We met a lot of the astronauts, who would come to the set, and to actually speak to somebody who was doing it up there was just something you wouldn't expect you'd ever get to do in your life.

Michael Dorn: I was a big airplane buff when I was growing up -- I loved airplanes and I loved test pilots and I loved my cereal boxes, the boxtops with Friendship 7, John Glenn's capsule. Those are the guys that I had a chance to meet that really kind of fueled my youth. That was amazing, because you're talking about -- they went to the moon! I mean, come on! Those are the guys that I just loved.
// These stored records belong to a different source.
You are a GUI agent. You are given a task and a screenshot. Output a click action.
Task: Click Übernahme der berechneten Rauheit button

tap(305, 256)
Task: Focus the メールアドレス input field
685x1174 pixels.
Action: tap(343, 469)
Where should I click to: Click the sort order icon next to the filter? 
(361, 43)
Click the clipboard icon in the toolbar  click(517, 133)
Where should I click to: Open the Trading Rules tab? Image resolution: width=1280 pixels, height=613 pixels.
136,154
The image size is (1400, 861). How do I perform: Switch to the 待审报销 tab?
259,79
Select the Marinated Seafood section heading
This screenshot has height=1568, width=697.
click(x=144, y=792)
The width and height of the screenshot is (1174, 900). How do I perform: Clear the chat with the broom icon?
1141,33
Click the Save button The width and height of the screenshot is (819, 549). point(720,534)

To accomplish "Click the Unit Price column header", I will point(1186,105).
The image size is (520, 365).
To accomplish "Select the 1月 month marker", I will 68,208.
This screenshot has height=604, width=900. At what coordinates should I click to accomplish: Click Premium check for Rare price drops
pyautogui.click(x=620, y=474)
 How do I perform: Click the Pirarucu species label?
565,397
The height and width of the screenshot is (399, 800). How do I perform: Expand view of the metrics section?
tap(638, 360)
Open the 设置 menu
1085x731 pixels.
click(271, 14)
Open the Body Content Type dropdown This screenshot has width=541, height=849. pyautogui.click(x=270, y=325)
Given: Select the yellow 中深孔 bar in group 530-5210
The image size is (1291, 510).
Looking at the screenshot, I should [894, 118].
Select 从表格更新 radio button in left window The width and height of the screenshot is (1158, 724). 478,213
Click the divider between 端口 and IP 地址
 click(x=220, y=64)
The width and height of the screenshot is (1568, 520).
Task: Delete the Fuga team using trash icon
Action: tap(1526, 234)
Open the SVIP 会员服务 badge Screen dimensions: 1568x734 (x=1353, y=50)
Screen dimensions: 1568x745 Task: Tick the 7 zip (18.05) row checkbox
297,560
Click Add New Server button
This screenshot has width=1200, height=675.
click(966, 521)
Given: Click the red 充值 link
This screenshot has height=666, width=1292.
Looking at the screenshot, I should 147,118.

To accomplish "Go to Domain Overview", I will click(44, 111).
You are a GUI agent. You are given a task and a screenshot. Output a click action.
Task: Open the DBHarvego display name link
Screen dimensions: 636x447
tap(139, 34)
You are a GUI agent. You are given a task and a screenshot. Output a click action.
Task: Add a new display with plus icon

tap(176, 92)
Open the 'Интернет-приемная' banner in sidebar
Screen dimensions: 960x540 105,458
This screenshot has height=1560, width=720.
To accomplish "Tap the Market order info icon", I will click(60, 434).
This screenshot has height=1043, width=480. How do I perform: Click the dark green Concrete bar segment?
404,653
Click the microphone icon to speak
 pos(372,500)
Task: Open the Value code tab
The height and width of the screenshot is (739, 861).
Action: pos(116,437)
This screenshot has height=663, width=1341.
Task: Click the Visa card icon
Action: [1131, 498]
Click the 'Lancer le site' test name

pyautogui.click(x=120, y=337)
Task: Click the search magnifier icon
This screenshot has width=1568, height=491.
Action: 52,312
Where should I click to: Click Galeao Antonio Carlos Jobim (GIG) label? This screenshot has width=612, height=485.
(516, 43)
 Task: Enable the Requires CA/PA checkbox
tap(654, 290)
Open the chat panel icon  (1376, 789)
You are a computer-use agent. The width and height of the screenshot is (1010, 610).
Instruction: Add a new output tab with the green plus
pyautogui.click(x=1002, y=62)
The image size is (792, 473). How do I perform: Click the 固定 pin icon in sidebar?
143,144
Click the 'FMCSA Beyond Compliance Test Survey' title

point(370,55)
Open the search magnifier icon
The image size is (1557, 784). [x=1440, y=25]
Jeri Ryan: Specifically, for the character that I played, I heard from a lot of people on the autism spectrum who could relate to her, and said that this really helped them to see someone on TV, who kind of acted the way they did, and wasn't sure of what they were doing, and was trying to figure things out socially, and that's how they felt. And it was so touching for me, and I love that that was something that people could feel

Scott Bakula: I was at the Griffith Park Observatory with my whole family, and a gal there came up and said "Hi, I work at the Jet Propulsion Laboratory. I sort of started working there because of 'Star Trek.'" "Oh, that's very nice. What do you do?" "You know the little thing that just landed on Mars?" she said, "Well, I kind of built that."

I said, "Are you kidding?" "Yeah, and I'm actually running it around Mars." I was like, "Wow!" Yeah, and she's like, "I'm such a fan of your show." I said, "Forget about my show! How about you? You're unbelievable!"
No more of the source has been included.